1. Do you use a proton pump inhibitor (PPI) infusion in patients with undifferentiated upper GI bleeding (UGIB)?
2. Do you use octreotide in patients with bleeding varices?
3. In which patients with UGIB do you place a nasogastric tube and for what purpose (diagnostic vs. therapeutic)?
4. What is the utility of fecal occult blood test for patients in whom we suspect UGIB?
1. Not of my own volition.
2. Not of my own volition
4. I would argue incredibly low, but don’t know the data.
Our GI colleagues and medicine admitting teams frequently demand the first two ,and on occasion will ask for the third. I still explain to them every time the data (including the harmful aspects of PPI), but they still prefer to do it the way they always do.

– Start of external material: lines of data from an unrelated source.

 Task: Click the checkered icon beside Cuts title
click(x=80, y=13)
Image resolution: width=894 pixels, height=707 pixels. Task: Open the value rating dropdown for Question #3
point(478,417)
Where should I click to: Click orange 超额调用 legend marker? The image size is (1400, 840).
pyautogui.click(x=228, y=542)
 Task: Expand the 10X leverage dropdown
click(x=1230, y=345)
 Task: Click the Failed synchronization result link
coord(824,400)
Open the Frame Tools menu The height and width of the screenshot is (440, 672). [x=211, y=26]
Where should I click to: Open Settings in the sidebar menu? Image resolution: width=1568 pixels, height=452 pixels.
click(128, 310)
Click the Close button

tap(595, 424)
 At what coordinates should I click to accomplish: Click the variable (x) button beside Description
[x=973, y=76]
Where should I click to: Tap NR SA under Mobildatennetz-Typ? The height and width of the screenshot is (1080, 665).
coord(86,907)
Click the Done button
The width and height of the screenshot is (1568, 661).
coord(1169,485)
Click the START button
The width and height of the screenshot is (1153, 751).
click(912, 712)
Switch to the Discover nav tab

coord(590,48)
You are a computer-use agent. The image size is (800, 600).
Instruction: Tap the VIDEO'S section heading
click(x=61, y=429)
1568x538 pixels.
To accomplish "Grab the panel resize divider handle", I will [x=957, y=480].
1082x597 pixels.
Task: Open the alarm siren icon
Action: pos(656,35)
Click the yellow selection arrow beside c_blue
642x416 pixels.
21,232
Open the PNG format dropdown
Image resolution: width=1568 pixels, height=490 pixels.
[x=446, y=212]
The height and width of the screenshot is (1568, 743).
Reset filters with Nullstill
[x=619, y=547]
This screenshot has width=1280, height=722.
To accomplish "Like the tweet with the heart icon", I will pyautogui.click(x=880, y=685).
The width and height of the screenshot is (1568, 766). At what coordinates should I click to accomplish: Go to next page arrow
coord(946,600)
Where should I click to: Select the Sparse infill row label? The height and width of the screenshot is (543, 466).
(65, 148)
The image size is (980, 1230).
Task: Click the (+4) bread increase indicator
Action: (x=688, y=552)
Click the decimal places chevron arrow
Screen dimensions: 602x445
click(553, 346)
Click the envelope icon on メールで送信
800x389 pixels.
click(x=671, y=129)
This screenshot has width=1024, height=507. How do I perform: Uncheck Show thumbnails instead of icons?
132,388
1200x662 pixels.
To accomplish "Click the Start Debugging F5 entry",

I do give Rocephin frequently, as I have a lot of patients with liver disease, from mild to cirrhosis.
I concur with Justin, above.
As a hospitalist, I know that admitting medical housestaff often insist on #1-4 even when they don’t necessarily think the evidence of benefit is strong because they will otherwise get chewed out by the GI fellow, and the argument isn’t worth it for them. (At least that’s been my experience at our own institution.) Regarding Justin’s comment above, although acute PPI data is underwhelming, I’m not sure of any acutely harmful aspects of treatment (though obviously many long-term harmful effects), and I think the data for octreotide in variceal bleeds may be better than implied above (see PMID 24297127 for a good explanation).
Definitely agree with Justin especially for nr 3. Best regards
1. I’ll do a one time dose in the ED, but not a drip
2. Evidence is low, if not non-existent. If they look awful, I’ll consider it.
3. No NGT! ALiEM had a good review on this. Even American college of GI recs against this. It also delays time to endoscopy suite
4. Can’t imagine there’s much data on this. I rarely, if ever, do it for known cirrhotic with hematemesis.
Think best evidence for ED intervention is for early endoscopy and rocephin. And to (not) liberally transfuse. Oh, and evidence for INR in UGIB is bleh.